Un portavoce di Erste Bank ha subito smentito l'indiscrezione, ribandendo l'intenzione di voler costruire la nuova sede presso la nuova stazione centrale di Vienna, dove, dove, secondo le dichiarazioni precedenti, la banca si traferirebbe nel 2016. Ma la smentita non fugato tutti i dubbi. Il presidente ceco Zeman ha, però, ricordato che la situazione della tassazione fiscale sulle banche in Austria sta creando forti preoccupazioni tra gli istituti di credito viennesi, al punto che alcuni di essi stanno pensando seriamente di trasferire la sede per evitare la mannaia del fisco.

Il cancelliere sociademocratico austriaco, Werner Faymann, aveva annunciato la settimana scorsa che l'Austria il congelamento della controversa tassa bancaria in via di approvazione che avrebbe dovuto recuperare parte degli ingenti finanziamenti che lo stato ha messo sul piatto nel salvataggio di alcuni istituti austriaci.

Senza dimenticare che anche l'unione bancaria europea prevede che gli istituti di credito europei dovranno pagare una nuova quota a un fondo di risoluzione comune che mira a coprire le spese di liquidazione delle banche in difficoltà.
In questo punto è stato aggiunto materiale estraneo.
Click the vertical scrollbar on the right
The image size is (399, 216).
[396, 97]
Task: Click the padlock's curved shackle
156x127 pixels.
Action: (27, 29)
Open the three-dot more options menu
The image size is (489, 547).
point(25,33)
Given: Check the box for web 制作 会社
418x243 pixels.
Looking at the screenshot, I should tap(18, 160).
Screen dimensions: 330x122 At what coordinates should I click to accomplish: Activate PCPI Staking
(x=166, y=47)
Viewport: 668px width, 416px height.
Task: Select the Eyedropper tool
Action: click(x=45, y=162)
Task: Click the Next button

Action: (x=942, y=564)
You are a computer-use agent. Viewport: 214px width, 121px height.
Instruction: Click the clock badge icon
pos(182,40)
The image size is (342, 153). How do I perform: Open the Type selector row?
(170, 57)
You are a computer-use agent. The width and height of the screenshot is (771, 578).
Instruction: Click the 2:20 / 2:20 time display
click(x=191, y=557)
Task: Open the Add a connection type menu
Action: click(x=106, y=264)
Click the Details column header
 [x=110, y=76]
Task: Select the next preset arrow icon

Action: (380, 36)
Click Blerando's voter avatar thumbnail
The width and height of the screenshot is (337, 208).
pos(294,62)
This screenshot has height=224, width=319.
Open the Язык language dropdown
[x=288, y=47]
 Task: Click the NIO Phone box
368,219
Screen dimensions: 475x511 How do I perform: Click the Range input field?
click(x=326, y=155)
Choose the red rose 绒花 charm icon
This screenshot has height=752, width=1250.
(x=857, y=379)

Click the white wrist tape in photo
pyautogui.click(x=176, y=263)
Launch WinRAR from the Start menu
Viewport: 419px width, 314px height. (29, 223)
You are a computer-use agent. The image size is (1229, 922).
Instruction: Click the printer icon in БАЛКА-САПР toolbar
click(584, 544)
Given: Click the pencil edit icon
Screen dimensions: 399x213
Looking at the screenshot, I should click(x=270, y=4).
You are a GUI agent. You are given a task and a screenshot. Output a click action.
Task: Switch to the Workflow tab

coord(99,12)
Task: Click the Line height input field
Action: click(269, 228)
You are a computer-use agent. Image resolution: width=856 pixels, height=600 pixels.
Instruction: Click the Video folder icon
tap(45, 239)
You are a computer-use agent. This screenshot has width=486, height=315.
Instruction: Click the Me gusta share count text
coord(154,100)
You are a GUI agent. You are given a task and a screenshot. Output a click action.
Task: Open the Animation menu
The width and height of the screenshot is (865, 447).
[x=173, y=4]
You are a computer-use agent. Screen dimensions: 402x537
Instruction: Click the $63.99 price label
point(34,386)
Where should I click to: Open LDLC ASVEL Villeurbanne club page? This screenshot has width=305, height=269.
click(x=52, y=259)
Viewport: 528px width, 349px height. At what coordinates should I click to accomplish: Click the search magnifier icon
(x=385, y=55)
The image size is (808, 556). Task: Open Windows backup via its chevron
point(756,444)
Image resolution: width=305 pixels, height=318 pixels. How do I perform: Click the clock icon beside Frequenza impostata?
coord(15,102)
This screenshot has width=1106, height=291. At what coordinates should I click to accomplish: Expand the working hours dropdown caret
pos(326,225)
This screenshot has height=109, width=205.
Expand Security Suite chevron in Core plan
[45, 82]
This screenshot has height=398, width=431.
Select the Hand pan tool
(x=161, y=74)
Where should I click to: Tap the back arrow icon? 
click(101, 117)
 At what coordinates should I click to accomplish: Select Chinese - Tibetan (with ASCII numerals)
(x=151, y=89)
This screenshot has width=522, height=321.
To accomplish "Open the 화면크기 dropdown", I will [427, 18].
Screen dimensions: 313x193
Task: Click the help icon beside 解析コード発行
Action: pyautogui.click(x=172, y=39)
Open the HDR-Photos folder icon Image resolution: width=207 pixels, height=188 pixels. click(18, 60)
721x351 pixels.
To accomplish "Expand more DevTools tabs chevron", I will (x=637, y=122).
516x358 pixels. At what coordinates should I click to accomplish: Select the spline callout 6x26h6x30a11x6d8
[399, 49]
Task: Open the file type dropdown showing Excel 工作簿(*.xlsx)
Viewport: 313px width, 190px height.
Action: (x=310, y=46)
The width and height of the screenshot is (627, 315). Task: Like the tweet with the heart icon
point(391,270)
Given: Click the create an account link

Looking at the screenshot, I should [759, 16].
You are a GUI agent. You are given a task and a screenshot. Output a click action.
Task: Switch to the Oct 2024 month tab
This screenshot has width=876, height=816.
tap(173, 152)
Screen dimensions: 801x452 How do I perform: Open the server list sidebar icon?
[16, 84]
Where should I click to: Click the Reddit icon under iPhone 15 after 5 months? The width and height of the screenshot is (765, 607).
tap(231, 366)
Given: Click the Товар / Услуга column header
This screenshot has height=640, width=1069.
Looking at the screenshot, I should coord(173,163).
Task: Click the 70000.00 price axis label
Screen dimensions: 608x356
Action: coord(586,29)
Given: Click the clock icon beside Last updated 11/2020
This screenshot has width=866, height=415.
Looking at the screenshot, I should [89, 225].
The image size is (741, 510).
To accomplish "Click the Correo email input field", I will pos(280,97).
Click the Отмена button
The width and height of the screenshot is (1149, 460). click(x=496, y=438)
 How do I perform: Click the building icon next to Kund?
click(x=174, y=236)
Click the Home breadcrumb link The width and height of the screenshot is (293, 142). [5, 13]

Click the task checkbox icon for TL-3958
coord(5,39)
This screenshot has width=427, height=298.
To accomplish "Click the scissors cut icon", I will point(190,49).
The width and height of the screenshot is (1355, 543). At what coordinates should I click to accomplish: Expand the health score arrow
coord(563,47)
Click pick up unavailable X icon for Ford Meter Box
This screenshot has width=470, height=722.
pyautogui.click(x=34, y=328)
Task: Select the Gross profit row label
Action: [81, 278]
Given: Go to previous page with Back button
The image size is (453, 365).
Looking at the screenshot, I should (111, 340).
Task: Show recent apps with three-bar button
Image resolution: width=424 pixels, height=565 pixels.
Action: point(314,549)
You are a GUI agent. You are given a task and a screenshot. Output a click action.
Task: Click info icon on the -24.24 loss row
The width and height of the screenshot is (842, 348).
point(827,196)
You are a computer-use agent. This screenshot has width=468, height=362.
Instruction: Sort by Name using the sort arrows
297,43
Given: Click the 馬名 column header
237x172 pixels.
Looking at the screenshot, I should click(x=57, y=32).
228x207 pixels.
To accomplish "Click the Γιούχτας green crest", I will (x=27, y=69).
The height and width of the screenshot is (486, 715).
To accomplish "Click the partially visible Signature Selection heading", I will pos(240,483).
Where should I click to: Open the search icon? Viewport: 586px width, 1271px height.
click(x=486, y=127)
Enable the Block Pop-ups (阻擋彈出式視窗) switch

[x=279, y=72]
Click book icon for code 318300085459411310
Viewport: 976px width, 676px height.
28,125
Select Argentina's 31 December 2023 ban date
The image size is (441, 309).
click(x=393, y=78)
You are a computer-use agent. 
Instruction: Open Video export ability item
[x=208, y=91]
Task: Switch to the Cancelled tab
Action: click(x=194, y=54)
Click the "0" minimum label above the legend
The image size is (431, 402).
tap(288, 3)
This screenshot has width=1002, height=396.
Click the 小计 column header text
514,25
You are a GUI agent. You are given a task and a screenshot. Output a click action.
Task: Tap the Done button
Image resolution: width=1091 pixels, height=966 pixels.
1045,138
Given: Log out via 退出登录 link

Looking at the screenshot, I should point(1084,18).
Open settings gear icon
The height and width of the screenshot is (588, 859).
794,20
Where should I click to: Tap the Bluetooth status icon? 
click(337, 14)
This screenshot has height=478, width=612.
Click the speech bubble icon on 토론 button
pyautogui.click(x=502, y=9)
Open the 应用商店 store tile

A differenza dell'Austria, la Repubblica Ceca non prevede tassazione bancaria specifica per il settore. La vicenda austriaca fa suonare un campanello d'allarme anche per l'Italia che ha appena aumentato la pressione fiscale sulle banche in modo retroattivo relativamente alla rivalutazione delle quote detenute in Bankitalia. Una mossa che non è piaciuta all'Abi. L'aumento dell'aliquota applicata alle plusvalenze realizzate dalle banche derivanti dalla rivalutazione delle quote Bankitalia presenta «qualche profilo di illegittimità» ed è «illogico», oltre ad essere un «pessimo segnale per gli investitori», perché segnala che in Italia c'è un «Fisco ondivago». Lo ha detto mercoledì il direttore generale dell'Abi Giovanni Sabatini, a Milano a margine di un convegno nella sede del Sole 24 Ore su banche e imprese.